* begin DATA TO USE *

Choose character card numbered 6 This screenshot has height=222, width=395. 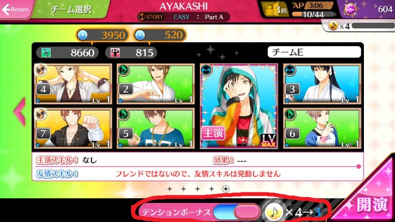click(322, 128)
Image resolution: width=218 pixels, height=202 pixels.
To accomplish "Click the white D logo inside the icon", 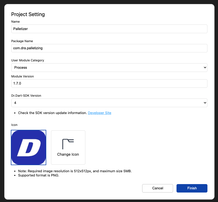I will [29, 148].
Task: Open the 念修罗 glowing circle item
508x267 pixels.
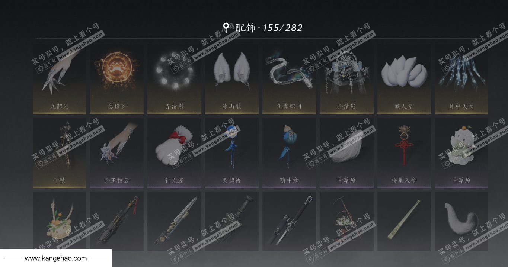Action: [x=117, y=79]
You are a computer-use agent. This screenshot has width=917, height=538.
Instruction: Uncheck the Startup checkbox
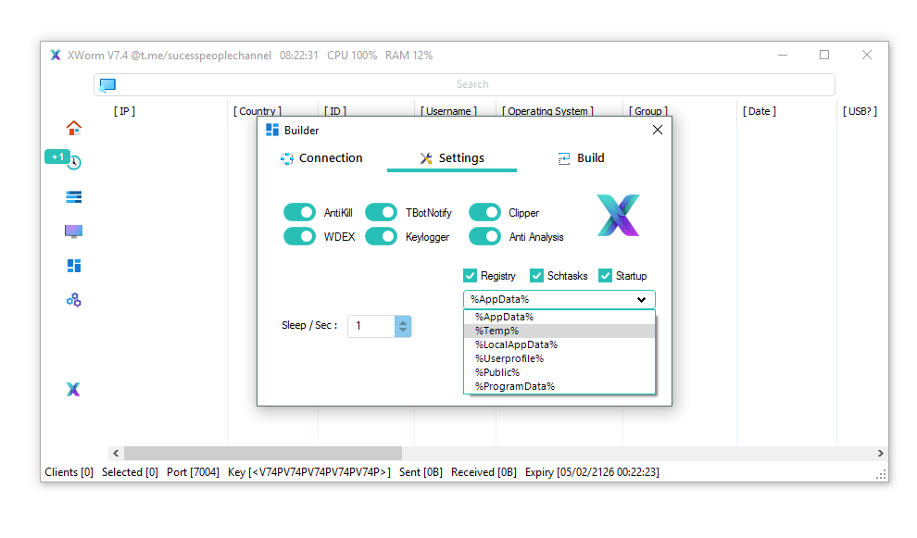(x=605, y=275)
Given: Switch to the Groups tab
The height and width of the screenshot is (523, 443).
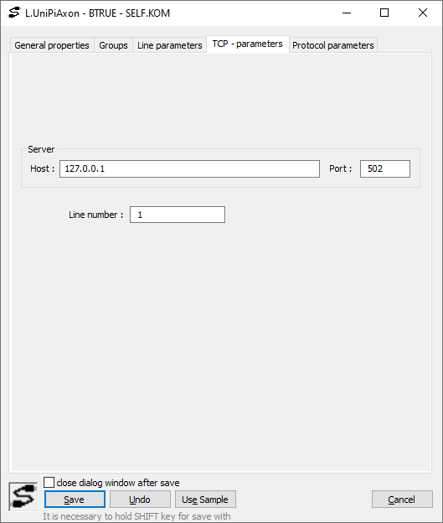Looking at the screenshot, I should click(113, 45).
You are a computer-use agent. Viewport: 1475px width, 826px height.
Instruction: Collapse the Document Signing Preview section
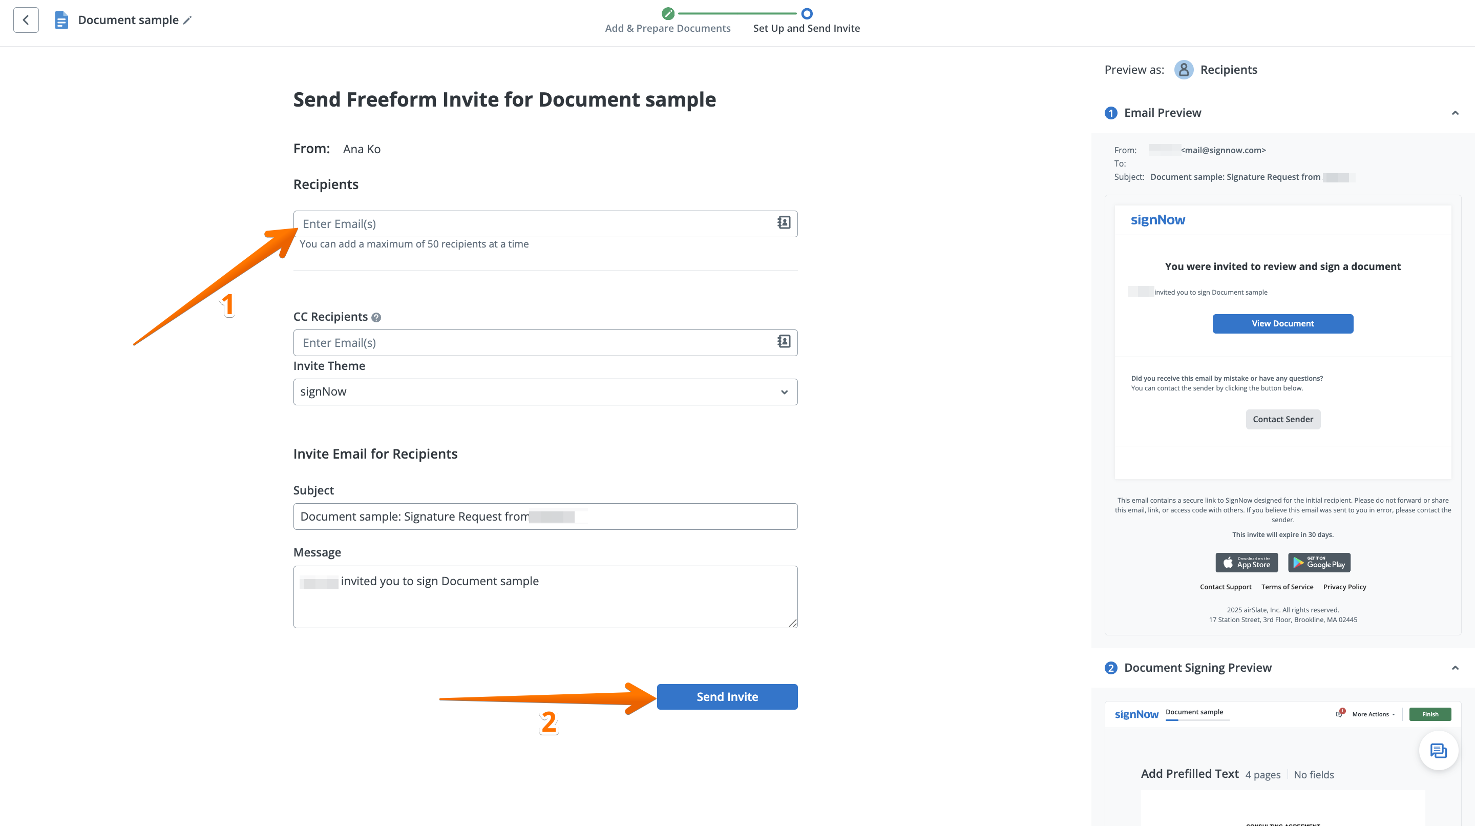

* end DATA TO USE *

- WHAT YOU WILL DO
Reproduce the lines verbatim, from the one containing "Given: Switch to the Groups tab" through the end of the lines, and omit the pictures.

- ANSWER FOR THIS EXERCISE
Given: Switch to the Groups tab
The height and width of the screenshot is (523, 443).
Looking at the screenshot, I should click(113, 45).
You are a computer-use agent. Viewport: 1475px width, 826px height.
Instruction: Collapse the Document Signing Preview section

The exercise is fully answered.